Task description >> Using the data below, return the stretch from the line that contains "Open the settings gear icon" through the line that contains "You are a computer-use agent. Image", both included, exactly as it stands and nothing beyond it.

* * * * * * *

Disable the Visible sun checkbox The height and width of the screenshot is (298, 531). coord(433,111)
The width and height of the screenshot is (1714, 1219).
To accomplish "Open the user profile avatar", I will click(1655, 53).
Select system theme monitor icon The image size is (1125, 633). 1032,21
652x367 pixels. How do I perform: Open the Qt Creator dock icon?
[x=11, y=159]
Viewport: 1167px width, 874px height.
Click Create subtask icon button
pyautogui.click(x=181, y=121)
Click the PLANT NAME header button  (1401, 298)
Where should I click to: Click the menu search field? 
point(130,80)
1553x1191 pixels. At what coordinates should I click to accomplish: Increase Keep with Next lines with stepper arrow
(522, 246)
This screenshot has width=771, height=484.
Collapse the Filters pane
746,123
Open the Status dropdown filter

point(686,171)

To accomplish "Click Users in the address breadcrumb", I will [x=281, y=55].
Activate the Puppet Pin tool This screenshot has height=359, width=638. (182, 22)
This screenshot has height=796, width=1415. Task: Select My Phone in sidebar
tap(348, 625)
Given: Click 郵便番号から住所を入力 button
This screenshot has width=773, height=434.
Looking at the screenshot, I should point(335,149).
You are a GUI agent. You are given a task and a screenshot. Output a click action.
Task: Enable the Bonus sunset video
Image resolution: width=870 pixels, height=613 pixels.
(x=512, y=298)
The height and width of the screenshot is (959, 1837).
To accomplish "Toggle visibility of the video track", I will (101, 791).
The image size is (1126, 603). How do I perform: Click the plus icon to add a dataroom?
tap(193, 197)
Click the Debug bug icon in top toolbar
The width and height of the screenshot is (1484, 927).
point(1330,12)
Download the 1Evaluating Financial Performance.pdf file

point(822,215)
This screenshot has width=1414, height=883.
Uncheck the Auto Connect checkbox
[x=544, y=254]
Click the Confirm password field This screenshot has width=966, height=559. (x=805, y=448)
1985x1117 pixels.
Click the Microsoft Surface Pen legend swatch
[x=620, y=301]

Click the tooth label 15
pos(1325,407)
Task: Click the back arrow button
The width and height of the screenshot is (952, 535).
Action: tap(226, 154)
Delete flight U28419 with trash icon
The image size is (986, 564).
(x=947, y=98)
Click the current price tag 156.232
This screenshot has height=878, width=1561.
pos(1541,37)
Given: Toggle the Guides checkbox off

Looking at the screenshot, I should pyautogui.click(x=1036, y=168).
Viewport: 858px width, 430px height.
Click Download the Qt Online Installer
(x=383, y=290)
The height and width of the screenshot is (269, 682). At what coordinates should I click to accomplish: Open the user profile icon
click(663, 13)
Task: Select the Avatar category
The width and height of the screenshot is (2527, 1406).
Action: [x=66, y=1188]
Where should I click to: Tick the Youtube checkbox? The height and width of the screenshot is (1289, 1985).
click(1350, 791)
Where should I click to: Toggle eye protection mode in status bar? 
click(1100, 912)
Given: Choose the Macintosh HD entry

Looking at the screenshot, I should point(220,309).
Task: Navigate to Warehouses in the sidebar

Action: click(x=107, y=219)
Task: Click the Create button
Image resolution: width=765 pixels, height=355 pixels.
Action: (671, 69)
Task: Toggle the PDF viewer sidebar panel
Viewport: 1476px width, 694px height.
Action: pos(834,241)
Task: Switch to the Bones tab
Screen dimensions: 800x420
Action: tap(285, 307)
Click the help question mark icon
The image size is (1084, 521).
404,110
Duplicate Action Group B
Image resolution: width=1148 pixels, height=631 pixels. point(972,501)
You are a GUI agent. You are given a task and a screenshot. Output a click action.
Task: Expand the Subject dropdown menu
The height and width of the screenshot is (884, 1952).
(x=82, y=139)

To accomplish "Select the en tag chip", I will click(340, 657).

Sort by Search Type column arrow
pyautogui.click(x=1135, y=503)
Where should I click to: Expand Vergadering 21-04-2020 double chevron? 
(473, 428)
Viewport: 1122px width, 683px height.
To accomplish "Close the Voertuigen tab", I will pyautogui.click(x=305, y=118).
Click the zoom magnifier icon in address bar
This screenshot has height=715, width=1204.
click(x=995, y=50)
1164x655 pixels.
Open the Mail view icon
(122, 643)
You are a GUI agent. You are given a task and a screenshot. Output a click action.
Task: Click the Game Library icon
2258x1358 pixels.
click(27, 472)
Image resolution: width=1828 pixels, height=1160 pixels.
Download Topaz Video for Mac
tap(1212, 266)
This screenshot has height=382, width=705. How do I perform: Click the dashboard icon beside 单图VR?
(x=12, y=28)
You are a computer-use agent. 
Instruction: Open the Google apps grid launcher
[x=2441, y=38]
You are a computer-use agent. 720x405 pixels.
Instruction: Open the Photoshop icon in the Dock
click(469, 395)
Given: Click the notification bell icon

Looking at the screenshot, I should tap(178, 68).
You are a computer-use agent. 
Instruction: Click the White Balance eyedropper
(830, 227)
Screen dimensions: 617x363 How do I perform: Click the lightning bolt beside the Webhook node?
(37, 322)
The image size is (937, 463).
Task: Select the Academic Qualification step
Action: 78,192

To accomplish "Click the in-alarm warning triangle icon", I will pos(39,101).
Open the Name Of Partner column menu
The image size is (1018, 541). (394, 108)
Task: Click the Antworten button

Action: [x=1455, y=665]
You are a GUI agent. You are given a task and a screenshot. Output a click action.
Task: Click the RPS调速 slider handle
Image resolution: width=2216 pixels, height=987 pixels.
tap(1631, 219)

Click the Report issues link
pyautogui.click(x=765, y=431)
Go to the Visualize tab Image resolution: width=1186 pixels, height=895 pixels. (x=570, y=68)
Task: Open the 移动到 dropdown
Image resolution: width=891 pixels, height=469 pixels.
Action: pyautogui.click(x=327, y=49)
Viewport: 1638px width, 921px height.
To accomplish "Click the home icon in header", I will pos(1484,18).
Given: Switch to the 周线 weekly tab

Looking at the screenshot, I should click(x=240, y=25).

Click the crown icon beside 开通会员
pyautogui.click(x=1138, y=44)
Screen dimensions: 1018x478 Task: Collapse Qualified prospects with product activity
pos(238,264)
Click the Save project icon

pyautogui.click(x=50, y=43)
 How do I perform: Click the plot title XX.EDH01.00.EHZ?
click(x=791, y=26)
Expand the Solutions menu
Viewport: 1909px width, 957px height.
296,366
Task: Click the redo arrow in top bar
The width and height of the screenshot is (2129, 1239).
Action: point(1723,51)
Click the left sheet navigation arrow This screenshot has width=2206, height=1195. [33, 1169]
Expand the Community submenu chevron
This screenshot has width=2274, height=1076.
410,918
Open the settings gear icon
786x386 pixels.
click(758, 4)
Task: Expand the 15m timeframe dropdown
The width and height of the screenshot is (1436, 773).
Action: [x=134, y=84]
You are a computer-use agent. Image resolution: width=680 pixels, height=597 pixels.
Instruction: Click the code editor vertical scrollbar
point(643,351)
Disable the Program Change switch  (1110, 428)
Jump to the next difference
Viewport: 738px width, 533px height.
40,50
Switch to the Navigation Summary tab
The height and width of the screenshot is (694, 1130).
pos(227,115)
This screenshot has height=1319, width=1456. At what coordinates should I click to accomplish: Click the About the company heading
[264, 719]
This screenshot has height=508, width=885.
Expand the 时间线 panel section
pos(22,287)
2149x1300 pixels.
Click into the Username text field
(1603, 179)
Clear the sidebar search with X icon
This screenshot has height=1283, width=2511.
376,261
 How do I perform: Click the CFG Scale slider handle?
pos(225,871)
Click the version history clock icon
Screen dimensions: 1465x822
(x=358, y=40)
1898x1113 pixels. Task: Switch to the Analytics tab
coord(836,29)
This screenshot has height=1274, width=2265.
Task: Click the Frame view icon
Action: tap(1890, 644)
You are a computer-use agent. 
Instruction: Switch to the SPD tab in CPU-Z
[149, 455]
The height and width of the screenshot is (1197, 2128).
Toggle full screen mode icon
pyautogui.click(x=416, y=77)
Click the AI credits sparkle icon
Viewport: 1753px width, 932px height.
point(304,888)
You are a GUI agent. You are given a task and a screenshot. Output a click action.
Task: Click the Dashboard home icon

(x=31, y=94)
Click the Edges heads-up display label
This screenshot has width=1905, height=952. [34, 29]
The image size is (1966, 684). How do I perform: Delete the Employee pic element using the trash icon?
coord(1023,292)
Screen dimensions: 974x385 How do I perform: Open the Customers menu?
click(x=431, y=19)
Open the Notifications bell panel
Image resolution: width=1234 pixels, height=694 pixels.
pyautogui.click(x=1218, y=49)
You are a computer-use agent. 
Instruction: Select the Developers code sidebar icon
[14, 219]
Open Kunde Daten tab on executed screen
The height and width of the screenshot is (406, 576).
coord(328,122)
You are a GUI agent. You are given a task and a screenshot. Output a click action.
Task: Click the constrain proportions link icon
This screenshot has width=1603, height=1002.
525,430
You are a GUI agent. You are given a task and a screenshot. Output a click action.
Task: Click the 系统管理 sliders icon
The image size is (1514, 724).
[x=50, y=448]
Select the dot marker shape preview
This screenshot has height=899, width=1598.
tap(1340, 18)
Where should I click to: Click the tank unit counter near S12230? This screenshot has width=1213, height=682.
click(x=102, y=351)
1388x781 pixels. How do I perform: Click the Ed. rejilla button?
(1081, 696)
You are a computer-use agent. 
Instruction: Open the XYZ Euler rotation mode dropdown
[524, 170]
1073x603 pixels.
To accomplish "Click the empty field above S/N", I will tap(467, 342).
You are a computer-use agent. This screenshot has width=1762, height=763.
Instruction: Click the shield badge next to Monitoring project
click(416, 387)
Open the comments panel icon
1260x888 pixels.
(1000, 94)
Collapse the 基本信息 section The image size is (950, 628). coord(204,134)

* * * * * * *

Task result >>
Open the settings gear icon
786x386 pixels.
click(758, 4)
Task: Expand the 15m timeframe dropdown
The width and height of the screenshot is (1436, 773).
Action: [x=134, y=84]
You are a computer-use agent. Image resolution: width=680 pixels, height=597 pixels.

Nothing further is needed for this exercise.